The end result is a car that runs at 210 degrees in 100 degree heat and benefits from about 30 pounds of additional downforce in the front.
The end result is a car that runs at 210 degrees in 100 degree heat and benefits from about 30 pounds of additional downforce in the front.

Smith also fashioned a system to feed cold air to the intake behind the front bumper fascia. The two air intake systems are completely separated. What’s even more interesting about the system is that Smith fabricated the chimney so he could install and remove it without having to disconnect any air intake, oil or coolant plumbing. If you look closely, you can get an idea of how it all goes together.

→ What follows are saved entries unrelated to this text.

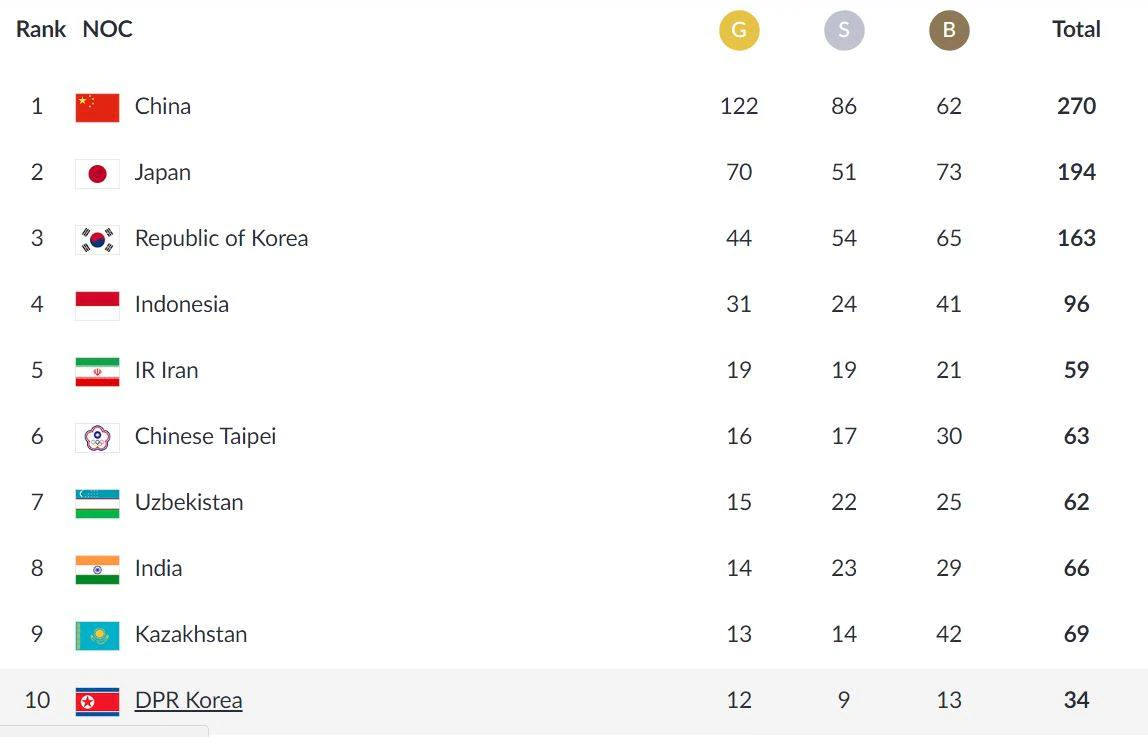
Task: Click the DPR Korea flag icon
Action: point(97,702)
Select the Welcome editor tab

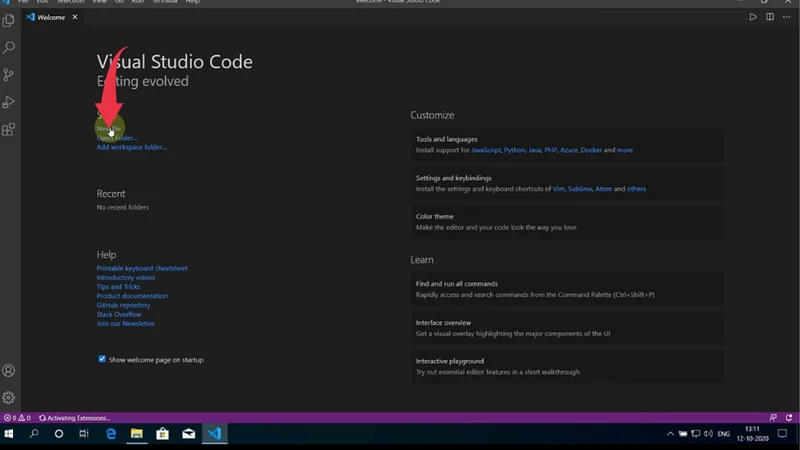[50, 17]
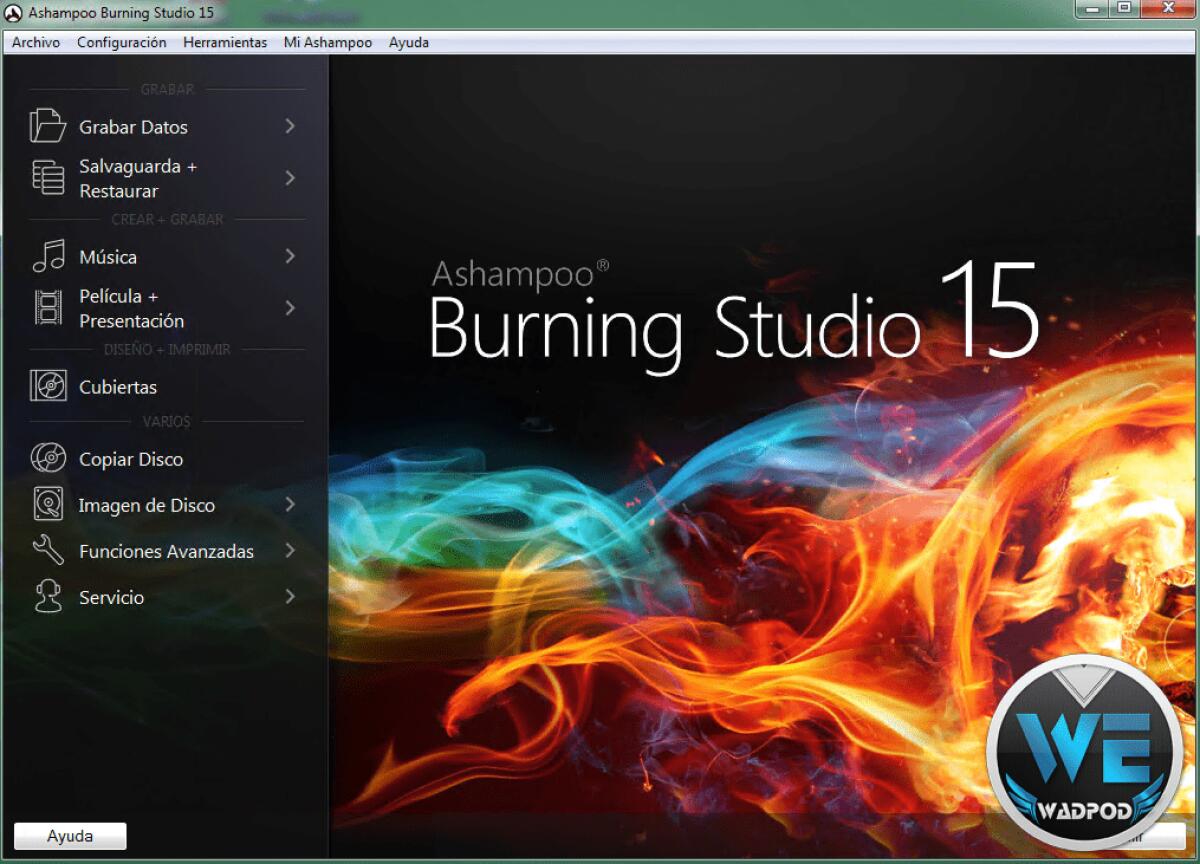The height and width of the screenshot is (864, 1200).
Task: Open the Herramientas menu
Action: (224, 42)
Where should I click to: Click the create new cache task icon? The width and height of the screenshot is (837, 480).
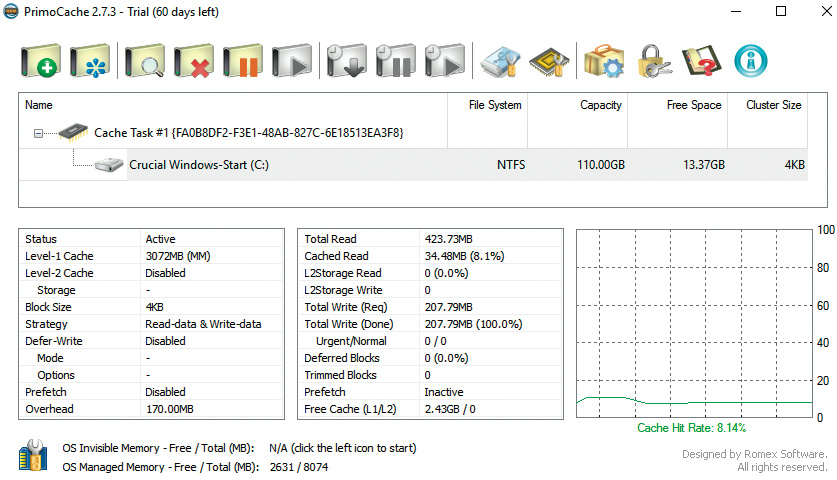tap(40, 61)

“What you’re seeing there isn’t my first attempt,” Smith said. “It took a little figuring out how to do it, because I didn’t want to be disconnecting water lines and hoses every time I work on the car.”

Smith saves all the patterns he makes in case of crash damage. He has since shared the patterns with a couple of other C5 drivers who were having similar cooling issues.

“These are very simple rules that anyone can follow,” Ahlstrom said. “I’m really, really happy that you called. I have a problem in my business where people they use a solution of mine, they tend to take credit for it. All I gave George was advice, and he was not only able to follow it, which was very rewarding for me that he had good results, but that he appreciated my time and told you about it.”

It might not seem like rocket science, but then again, maybe it is.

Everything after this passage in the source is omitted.